My first opportunity of sending them money came today so off I went to the bank. All the time another person's name kept sounding in my head (though I hadn't been in touch with her for weeks) so I thought I should send the same amount to her.

So far she has been the only one to respond.

She was praying, bringing her needs, and those of her child, before the Lord, not knowing how she was going to do what was necessary. The little I could send was an answer to her prayer. She didn't know I was back in South Africa. I didn't know her immediate need.

God did and he connected us. 

Sometimes people are too ready to take the easy way, to assume that because God has used a particular method or person to meet needs in the past, that's the route we should always take. He knows our needs even before we can express them.  He has an infinite variety of ways in which he'll meet them and he likes to keep things interesting.

Don't dismiss the name that pops into your head just because you don't why it's there. Learn to recognise the voice of the Holy Spirit. Trust and obey. Step out in faith and see what the Lord will do. 

He is awesome.


Friday, 5 July 2024

Back in the UK

July 2024

 We didn't expect to be in England just now but we're not really surprised.

Two years ago we applied for our visas to be renewed but have been caught in the great South African visa backlog ever since. We've been able to stay in country as the Department of Home Affairs regularly granted blanket extensions to everyone who'd applied but not received a decision. The last extension expired on June 30th.

We waited until June 28th, regularly checking the government website for announcements, expecting something to come at the last moment, but by the close of office hours on Friday we knew we had to make a decision. 

Some people couldn't see why we were thinking about leaving. "The waiver will be extended. No one will chase you or even know you're here with expired visas. Just stay."

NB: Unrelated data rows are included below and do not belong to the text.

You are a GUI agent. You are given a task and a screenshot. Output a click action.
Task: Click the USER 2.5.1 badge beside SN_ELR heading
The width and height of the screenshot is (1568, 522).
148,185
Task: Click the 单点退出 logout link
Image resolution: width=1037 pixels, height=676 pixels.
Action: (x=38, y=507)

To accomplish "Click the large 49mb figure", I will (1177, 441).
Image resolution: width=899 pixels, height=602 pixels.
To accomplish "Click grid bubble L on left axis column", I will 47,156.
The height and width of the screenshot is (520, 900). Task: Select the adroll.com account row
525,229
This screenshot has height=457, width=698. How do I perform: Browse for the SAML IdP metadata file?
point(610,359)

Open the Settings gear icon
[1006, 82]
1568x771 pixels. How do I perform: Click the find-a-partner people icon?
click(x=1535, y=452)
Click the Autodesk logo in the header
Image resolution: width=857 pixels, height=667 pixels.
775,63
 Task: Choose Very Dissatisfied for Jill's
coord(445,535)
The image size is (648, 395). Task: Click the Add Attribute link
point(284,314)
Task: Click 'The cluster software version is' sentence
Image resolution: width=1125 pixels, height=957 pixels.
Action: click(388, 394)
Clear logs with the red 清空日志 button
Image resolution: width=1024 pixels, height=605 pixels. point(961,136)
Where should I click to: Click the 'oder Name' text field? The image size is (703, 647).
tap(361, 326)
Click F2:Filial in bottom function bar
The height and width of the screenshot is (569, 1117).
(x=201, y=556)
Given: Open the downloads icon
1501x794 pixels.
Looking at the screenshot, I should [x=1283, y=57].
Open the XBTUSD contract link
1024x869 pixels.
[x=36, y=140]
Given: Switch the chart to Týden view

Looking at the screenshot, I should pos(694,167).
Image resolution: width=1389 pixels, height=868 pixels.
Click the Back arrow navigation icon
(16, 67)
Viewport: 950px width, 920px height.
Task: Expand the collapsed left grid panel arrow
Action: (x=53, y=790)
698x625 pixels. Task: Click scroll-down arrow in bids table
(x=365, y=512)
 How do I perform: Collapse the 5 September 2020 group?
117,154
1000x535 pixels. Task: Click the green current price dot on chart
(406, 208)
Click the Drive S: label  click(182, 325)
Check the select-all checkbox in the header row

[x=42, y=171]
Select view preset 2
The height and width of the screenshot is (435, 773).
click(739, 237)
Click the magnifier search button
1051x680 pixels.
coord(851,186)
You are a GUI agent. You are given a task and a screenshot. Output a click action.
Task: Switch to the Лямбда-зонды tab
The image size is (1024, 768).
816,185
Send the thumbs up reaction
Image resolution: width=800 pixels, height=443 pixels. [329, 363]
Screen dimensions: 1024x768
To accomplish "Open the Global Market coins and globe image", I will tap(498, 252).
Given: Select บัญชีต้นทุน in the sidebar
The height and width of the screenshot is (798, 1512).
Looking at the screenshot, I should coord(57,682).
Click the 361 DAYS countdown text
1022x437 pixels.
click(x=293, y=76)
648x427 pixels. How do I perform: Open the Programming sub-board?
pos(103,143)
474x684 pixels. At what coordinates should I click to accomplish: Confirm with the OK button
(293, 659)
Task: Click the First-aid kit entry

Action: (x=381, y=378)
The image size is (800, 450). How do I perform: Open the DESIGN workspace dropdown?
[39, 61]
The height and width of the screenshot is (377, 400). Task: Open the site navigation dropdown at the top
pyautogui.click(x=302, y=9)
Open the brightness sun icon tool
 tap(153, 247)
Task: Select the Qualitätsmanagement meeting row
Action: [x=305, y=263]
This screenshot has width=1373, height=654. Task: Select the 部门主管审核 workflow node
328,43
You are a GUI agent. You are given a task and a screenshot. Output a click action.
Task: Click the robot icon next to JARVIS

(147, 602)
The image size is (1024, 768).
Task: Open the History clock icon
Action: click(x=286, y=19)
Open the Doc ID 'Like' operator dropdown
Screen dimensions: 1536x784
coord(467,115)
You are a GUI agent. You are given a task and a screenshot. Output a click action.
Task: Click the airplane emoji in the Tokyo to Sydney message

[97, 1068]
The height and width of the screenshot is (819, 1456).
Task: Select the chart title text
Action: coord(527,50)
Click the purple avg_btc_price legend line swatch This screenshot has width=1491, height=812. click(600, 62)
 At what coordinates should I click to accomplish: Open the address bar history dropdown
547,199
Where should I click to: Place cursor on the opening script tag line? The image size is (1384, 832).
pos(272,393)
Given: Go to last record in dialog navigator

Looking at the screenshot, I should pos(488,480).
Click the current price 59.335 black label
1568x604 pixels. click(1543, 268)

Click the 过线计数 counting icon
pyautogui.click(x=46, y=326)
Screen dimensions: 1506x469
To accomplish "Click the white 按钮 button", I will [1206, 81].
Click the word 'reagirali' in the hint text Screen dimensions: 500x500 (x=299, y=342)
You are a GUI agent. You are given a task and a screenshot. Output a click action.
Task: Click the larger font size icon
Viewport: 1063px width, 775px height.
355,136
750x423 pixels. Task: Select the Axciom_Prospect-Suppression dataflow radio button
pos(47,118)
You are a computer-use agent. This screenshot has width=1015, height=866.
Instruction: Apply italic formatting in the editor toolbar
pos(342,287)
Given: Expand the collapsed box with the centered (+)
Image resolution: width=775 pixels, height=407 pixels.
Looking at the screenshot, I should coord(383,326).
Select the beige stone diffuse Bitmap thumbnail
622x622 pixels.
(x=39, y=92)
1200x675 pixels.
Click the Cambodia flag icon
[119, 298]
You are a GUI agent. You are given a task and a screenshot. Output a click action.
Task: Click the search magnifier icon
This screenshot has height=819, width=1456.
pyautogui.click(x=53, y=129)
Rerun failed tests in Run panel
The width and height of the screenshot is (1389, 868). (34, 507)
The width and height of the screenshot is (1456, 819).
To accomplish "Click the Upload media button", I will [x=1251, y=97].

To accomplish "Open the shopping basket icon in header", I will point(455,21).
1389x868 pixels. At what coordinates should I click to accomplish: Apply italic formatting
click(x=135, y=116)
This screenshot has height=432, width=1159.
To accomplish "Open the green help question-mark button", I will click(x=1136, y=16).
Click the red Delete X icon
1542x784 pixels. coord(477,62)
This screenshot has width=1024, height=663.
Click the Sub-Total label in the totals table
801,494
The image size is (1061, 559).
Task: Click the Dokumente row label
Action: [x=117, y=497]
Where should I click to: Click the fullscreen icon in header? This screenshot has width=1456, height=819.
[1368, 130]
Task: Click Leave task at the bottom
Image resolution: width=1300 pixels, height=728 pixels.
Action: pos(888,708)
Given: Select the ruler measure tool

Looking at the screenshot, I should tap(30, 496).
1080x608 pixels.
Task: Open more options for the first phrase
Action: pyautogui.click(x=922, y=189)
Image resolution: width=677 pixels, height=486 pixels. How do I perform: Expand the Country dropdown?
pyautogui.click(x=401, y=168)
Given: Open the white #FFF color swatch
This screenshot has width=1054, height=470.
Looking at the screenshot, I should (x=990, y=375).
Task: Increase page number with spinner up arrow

We couldn't reconcile that attitude with following Jesus in truth, honesty and integrity. Staying illegally when we had a choice didn't seem right.

The run up to the end of this extension period had felt different from previous ones, as if God was preparing us. The way that plane tickets, organisation and provision for animal care fell into place within twenty-four hours was a reassurance that we weren't doing this alone. We got through passport control at Cape Town airport a couple of hours before the deadline and arrived in Amsterdam the next morning.

It had seemed unfortunate that Fraser hadn't been able to fly on to Manchester from Amsterdam on the same plane as Dawn. When Dawn's phone went missing at Stockport railway station on the train leg of our journey (car-plane-bus-train-car) we were very glad he'd had to wait. Whilst Dawn filled in online police reports, thinking her pocket had been picked, Fraser was able to check at the station lost property office on his way through several hours later. He arrived at Doncaster station carrying the recovered phone.  "In all things God works for the good of those who love him" (Romans 8:28).

Whatever the reason, we know that the Lord has guided our steps and wants us to spend some time in the UK just now.

We do have return tickets for the end of August which we'll keep to, despite the new South African Minister for Home Affairs making his first announcement on Thursday an extension of the visa waiver until December 31st. In some ways it's as if God is telling us again that he has his plans for us. If the extension had been announced on Monday or even Tuesday our feelings about our hurried departure would have been far more conflicted.